*** Opening Records for this exercise ***

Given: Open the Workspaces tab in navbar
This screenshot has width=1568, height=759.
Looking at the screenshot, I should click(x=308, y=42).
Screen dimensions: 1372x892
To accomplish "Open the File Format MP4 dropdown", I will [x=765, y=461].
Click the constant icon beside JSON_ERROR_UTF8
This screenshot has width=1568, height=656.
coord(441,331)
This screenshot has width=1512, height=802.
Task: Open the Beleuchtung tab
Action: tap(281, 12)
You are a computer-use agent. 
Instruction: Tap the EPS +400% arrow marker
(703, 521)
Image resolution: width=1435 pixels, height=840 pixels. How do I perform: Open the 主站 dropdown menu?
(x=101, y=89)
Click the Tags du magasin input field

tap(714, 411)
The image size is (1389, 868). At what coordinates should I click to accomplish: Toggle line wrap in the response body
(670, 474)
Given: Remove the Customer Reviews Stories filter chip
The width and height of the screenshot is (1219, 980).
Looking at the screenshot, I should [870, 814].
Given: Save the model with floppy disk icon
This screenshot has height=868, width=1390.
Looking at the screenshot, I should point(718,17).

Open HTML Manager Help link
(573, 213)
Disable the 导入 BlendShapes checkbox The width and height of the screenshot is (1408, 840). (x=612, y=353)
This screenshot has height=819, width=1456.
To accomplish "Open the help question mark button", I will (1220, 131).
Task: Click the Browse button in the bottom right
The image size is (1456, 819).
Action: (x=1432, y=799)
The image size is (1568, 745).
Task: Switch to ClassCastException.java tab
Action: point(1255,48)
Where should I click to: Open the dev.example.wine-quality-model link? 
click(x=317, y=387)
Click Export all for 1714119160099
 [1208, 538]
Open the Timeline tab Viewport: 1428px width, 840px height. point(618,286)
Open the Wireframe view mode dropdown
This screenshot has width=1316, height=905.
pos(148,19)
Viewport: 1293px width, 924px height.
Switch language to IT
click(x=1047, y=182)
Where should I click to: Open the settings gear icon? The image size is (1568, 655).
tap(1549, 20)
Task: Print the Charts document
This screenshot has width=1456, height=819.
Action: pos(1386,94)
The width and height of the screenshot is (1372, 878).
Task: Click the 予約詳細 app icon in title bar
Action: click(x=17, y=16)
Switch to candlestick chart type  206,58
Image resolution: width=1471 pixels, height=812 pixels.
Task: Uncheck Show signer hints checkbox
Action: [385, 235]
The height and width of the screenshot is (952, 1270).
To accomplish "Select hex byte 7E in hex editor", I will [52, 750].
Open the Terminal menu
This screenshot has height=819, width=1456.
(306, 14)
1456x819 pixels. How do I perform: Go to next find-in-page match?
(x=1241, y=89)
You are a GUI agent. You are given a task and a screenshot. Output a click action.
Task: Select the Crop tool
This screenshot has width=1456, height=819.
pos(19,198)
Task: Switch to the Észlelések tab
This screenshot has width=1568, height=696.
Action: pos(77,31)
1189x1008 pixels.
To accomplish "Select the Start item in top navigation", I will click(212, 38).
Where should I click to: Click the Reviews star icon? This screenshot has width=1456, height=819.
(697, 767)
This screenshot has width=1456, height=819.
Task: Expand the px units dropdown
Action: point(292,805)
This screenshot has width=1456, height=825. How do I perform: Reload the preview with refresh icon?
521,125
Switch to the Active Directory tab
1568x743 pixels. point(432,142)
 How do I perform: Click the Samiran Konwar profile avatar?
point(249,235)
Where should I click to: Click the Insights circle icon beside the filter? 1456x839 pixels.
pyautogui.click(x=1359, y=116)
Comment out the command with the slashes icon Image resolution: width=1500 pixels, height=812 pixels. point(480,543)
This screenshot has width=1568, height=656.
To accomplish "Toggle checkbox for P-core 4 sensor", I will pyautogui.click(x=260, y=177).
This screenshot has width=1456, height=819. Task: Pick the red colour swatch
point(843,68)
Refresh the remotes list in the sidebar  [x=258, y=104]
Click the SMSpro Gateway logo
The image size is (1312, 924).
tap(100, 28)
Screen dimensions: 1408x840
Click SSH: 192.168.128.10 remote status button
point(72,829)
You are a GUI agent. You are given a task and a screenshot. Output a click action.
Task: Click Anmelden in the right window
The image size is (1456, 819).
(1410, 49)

*** Closing Records for this exercise ***

- **What this task involves**: In the entries above, find every line holding the word "right" and copy it out.

- **Response to the task**:
Task: Click the Browse button in the bottom right
Task: Click Anmelden in the right window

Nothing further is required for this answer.